Europa

EU-Grenze: Türkische Polizei und Migranten kämpfen gegen griechische Sicherheitskräfte (Video)

An der griechisch-türkischen Grenze kam es in der Nacht zum Sonntag zu weiteren Zusammenstößen. Während Sicherheitskräfte Migranten mit Tränengas beschossen, kündigte der türkische Innenminister Soylu an, dass dies erst der Anfang sei.
EU-Grenze: Türkische Polizei und Migranten kämpfen gegen griechische Sicherheitskräfte (Video)Quelle: AFP

Nahe der griechischen Stadt Kastanies, wo Migranten aus der Türkei versuchen, in die EU zu gelangen, wurde Reportern am Sonntag das Filmen untersagt. Mehrere Nachrichtenagenturen melden, dass Sicherheitskräfte auf beiden Seiten Tränengas und Rauchbomben einsetzen. In der Nacht zum Sonntag gefilmtes Videomaterial zeigt Rauchwolken und mehrere Feuer.
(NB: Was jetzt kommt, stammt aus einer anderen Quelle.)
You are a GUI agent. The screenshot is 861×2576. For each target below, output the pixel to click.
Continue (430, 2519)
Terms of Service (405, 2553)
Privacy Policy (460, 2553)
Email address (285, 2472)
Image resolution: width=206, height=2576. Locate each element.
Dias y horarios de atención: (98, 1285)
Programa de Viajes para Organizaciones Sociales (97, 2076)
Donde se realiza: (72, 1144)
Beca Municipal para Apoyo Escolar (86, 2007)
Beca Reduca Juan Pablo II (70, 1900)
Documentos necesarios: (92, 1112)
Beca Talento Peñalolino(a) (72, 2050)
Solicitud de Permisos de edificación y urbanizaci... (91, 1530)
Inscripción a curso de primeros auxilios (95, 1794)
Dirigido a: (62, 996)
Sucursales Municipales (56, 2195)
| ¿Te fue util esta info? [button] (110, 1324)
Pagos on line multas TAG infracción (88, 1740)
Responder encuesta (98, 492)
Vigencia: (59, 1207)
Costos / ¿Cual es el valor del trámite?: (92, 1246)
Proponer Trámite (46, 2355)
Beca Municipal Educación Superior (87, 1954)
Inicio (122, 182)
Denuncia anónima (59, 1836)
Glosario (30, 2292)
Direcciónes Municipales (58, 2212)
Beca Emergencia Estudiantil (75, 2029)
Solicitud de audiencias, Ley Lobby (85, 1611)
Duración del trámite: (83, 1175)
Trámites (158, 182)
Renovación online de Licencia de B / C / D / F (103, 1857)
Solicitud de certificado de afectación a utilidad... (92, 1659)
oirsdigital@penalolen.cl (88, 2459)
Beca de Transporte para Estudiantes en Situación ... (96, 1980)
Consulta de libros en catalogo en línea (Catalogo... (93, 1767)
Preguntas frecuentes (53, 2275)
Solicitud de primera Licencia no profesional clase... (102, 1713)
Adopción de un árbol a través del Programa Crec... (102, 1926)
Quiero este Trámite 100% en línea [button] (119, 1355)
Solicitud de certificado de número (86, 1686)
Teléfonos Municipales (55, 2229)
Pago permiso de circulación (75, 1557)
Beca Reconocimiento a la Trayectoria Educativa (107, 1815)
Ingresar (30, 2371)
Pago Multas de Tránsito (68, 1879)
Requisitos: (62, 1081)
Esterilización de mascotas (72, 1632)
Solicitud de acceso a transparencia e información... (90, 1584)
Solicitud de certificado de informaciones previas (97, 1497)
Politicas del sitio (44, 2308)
Auf türkischer Seite drängen sich immer noch Tausende Menschen, die nach Griechenland wollen. Doch das Land hat die Grenze abgeriegelt und drängt Migranten zurück. Mindestens zwei Migranten sollen bei Zusammenstößen mit der Polizei verletzt worden sein. Ein griechischer Regierungsbeamter sagte, das Tränengas und die Wasserwerfer seien zur "Abschreckung" eingesetzt worden. Der griechische Vize-Migrationsminister Georgios Koumoutsakos hat das Vorgehen verteidigt. Was man jetzt erlebe, sei eine Gefahr für die nationale Sicherheit und die der europäischen Grenzen. "Griechenland tut das, wozu jeder souveräne Staat das Recht hat, nämlich seine Grenze vor illegalen Grenzübertritten zu schützen", sagte der griechische Premierminister Kyriakos Mitsotakis am Freitagabend im Sender CNN. "Ich befürchte, dass dies eine ständige und sehr systematische Provokation im Namen der Türkei ist, die nichts mit der Notlage dieser Menschen zu tun hat. Sie werden von der Türkei benutzt."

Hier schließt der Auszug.